I doubt there is anyone who cares about that who isn’t already consuming the
upstream data.

cheers ./daniel

Re: Anybody care about having the verbose form of the tzdata files?

From
Michael Paquier
Date:
On Tue, Nov 21, 2017 at 6:28 PM, Daniel Gustafsson <daniel@yesql.se> wrote:
>> On 20 Nov 2017, at 21:38, Tom Lane <tgl@sss.pgh.pa.us> wrote:
>> Anybody here actually care about reading the zone data files?
>
> I doubt there is anyone who cares about that who isn’t already consuming the
> upstream data.

Perhaps I do. If this set of files gets removed and replaced by the zi
file, is it possible to still know easily which files are being
removed during a minor upgrade? When doing minor upgrades of a MSI
installer (Windows, yeah!), I need to keep track of files that get
deleted or a minor upgrade would simply fail. The tweak that I have is
to list them and recreate them as empty.

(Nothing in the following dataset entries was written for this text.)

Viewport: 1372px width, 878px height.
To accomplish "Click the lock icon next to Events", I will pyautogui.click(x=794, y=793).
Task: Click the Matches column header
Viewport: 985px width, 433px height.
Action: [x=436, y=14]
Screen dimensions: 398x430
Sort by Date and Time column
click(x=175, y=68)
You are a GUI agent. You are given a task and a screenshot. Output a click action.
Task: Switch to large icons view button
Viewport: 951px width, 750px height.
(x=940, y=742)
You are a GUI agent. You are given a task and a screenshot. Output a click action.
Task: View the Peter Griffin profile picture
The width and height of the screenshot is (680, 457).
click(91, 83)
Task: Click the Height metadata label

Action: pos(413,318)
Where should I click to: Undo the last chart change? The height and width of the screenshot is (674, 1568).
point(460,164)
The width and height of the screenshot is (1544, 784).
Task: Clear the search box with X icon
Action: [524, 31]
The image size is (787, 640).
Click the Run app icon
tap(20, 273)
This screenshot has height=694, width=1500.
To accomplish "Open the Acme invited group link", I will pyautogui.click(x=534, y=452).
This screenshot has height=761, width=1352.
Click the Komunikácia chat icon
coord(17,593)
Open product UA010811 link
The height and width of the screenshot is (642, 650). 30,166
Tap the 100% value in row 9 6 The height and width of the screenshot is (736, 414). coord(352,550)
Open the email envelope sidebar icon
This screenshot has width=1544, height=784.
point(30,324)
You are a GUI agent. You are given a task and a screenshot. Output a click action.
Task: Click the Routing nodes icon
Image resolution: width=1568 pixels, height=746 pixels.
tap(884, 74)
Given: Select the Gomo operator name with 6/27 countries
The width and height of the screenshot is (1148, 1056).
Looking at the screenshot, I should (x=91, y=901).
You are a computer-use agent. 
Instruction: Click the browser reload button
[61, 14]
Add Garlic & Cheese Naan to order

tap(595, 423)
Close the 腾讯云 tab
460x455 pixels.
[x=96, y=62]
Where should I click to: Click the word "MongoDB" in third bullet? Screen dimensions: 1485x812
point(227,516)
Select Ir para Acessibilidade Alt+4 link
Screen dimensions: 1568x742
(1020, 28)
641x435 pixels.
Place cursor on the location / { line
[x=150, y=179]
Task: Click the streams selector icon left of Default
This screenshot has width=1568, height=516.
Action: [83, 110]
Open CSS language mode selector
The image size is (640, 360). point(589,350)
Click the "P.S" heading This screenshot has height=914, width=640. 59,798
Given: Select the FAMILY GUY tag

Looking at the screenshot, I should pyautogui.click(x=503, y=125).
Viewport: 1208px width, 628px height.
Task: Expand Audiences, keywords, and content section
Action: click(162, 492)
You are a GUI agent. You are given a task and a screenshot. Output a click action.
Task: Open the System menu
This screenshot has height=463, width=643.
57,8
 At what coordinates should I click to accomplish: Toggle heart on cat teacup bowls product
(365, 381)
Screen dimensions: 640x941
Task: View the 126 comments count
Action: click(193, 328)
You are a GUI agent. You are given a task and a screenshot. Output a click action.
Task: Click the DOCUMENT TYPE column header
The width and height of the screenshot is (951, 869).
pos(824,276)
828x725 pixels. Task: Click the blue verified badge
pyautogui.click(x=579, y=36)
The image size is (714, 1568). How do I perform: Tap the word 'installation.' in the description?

The thing is ugly as hell,
but I need to be able to track which files are being removed easily.
And as far as I am checking, for example taking the rather recent
example of Riyadh87 in commit e04641f4, src/timezone/data allows to
keep easily track of files removed. If this gets removed, I am pretty
convinced that this tracking gets more complicated.
--
Michael


Re: Anybody care about having the verbose form of the tzdata files?

From
Tom Lane
Date:
Michael Paquier <michael.paquier@gmail.com> writes:
> On Tue, Nov 21, 2017 at 6:28 PM, Daniel Gustafsson <daniel@yesql.se> wrote:
> On 20 Nov 2017, at 21:38, Tom Lane <tgl@sss.pgh.pa.us> wrote:
>>> Anybody here actually care about reading the zone data files?

>> I doubt there is anyone who cares about that who isn’t already consuming the
>> upstream data.

> Perhaps I do. If this set of files gets removed and replaced by the zi
> file, is it possible to still know easily which files are being
> removed during a minor upgrade? When doing minor upgrades of a MSI
> installer (Windows, yeah!), I need to keep track of files that get
> deleted or a minor upgrade would simply fail. The tweak that I have is
> to list them and recreate them as empty. The thing is ugly as hell,
> but I need to be able to track which files are being removed easily.
> And as far as I am checking, for example taking the rather recent
> example of Riyadh87 in commit e04641f4, src/timezone/data allows to
> keep easily track of files removed. If this gets removed, I am pretty
> convinced that this tracking gets more complicated.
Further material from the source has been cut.